Researchers from security firm CTS Labs, discovered 13 critical vulnerabilities affecting AMD’s Ryzen chipset, Epyc processors and more product lines.

The systems running on Ryzen chipset and Epyc processors can be controlled by attackers to access secure data like network credentials, physical memory, peripherals, etc.

Ryzen and Epyc processors are secured by AMD Secure Processor, but researchers said that Secure Processor itself is being shipped with vulnerabilities, allowing attackers to install malware in the chip.

CTS Labs classified the vulnerabilities in four categories— Ryzenfall, Fallout, Chimera, and Masterkey.

The Ryzenfall impacts the Ryzen chipset products by inserting malicious code to control AMD Secure Processor line. Ryzenfall helps attackers to read and write the protected memory and use this to bypass systems like Windows Credential Guard. This helps them to steal credentials of network and spread into protected networks.

Fallout vulnerability affects the Epyc servers, and allows attacks on protected networks and memory. Attackers can bypass the Basic IO System flashing protection implemented in SMM.

Chimera affects the Ryzen Chipset. It contains two sets of backdoors, one implemented in firmware, and other in hardware. Malicious code can be injected to the chipset through both the backdoors.

The Ryzen chipset works as a middleman to link CPU to network, Wi-Fi and Bluetooth devices. Attackers can take the middleman position of chipset to attack the operating system.

CTS Labs claimed that Masterkey affects all AMD products that it tested. Masterkey takes advantage of vulnerabilities in AMD Secure Processor to tamper with AMD’s firmware-based security features including Secure Encrypted Virtualization (SEV) and firmware Trusted Platform Module (fTPM).

Although security researchers need to give a period of 90 days to research and respond to claims of vulnerabilities, it seems CTS Labs released the vulnerabilities publicly 24 hours after informing AMD. AMD didn’t look happy about it.
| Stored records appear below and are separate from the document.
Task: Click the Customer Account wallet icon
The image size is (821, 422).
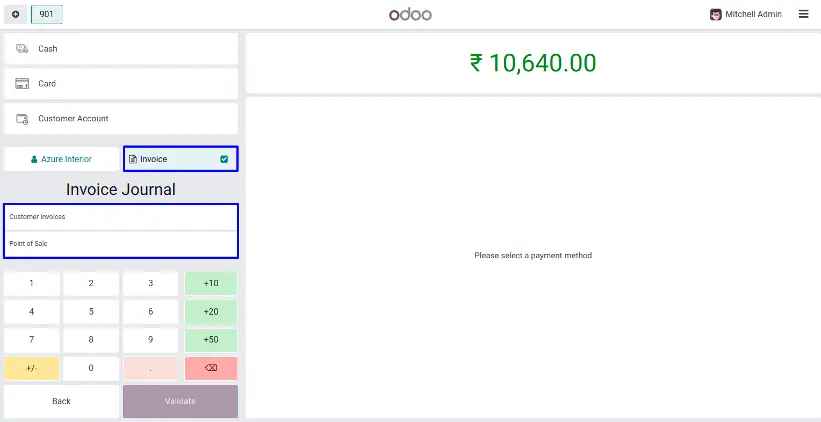Action: point(22,119)
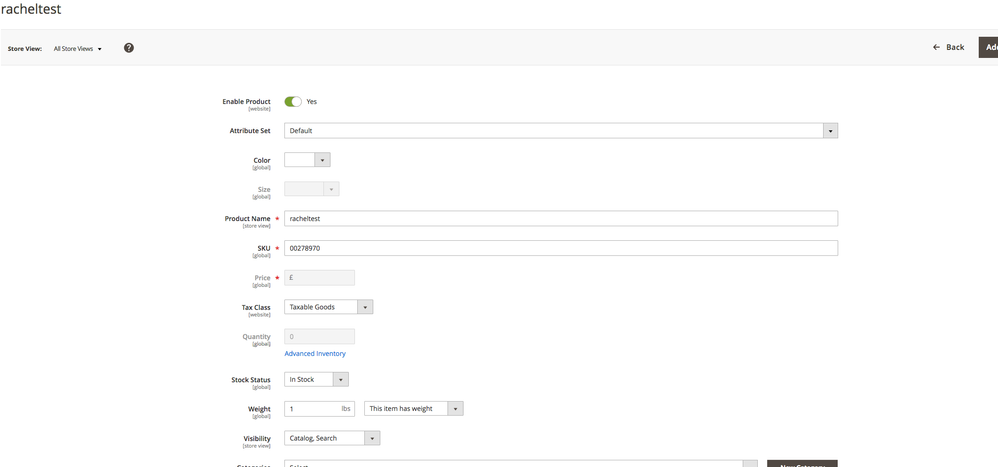Open the Store View selector
Image resolution: width=998 pixels, height=467 pixels.
78,48
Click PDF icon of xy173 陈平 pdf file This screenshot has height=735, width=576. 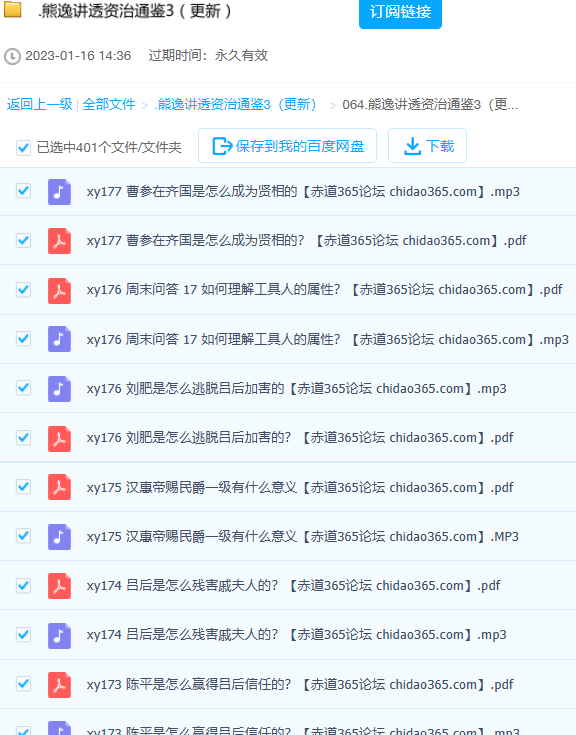pos(59,684)
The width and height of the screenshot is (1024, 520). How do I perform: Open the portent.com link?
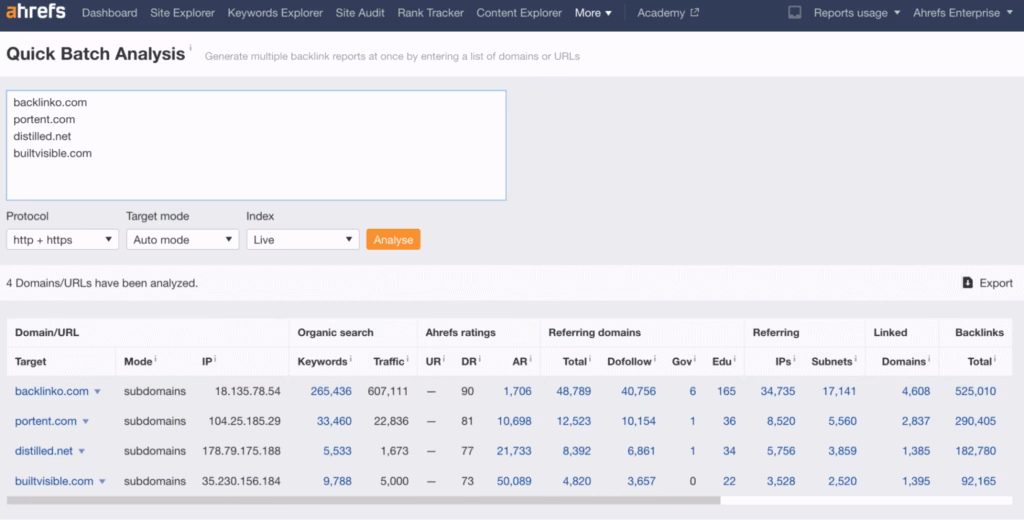point(46,421)

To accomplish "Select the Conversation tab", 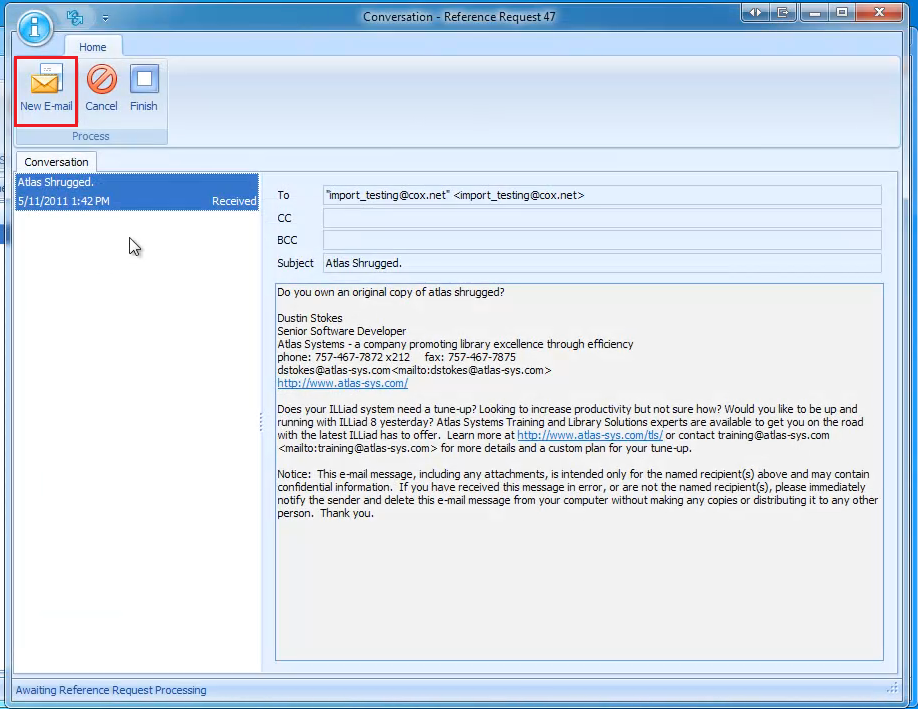I will pyautogui.click(x=55, y=161).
“We have just received a report from a company called CTS Labs claiming there are potential security vulnerabilities related to certain of our processors. We are actively investigating and analyzing its findings,” wrote AMD in released note. “We find it unusual for a security firm to publish its research to the press without providing a reasonable amount of time for the company to investigate and address its findings.”